Evaluating the Performance Portability of Contemporary SYCL Implementations

The majority of this repository is cloned from @bcosenza which offers the SYCL-Bench(mark) suite.

However, this fork provides a Dockerfile --for reproducibility of the 4 SYCL implementations-- and a Jupyter notebook for interpretability and to highlight our methodology around how data is collected, analysed and presented.

We also offer the source-code used in our deep-dive of the matrix multiplication example, implemented in 3 different SYCL parallel execution constructs and a serial baseline [matmul_serial.cpp]; basic kernel parallelism (BKP) [matmul_bkp.cpp], work-group parallelism (WGP) [matmul_wgp.cpp], and hierarchical data-parallelism (HDP) [matmul_hdp.cpp].

The dynamic Jupyter notebook, found in sycl-performance.ipynb, shows how sycl-bench was run and the results plotted.

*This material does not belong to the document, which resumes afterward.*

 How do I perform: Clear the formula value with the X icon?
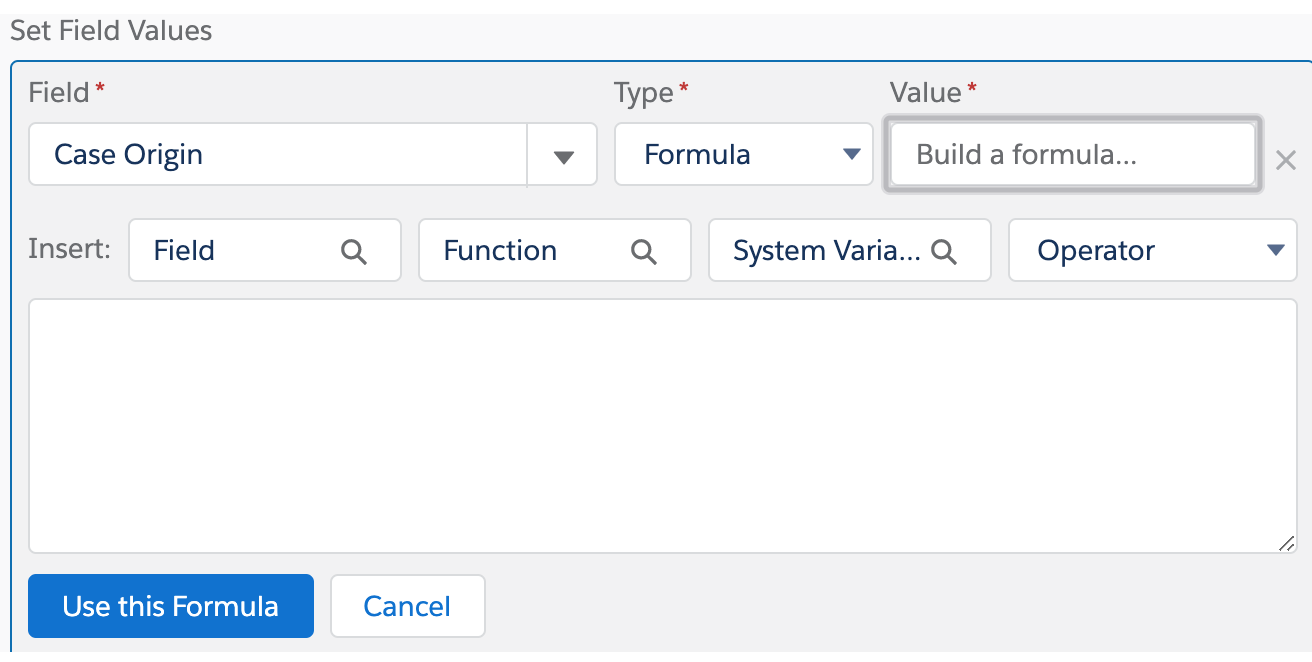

A static webpage of the analysis presented in the paper is found here.

Docker was run with:

docker run --device=/dev/dri --runtime=nvidia -e NVIDIA_VISIBLE_DEVICES=1 -it --mount src=`pwd`,target=/workspace,type=bind -p 8888:8888 --net=host --security-opt seccomp=unconfined --group-add video beaujoh/syclbench:latest bash

followed by: beakerx --allow-root to start the Jupyter session.

If you have any questions please contact me :)

Beau Johnston

Computer Scientist @ Oak Ridge National Laboratory [email protected]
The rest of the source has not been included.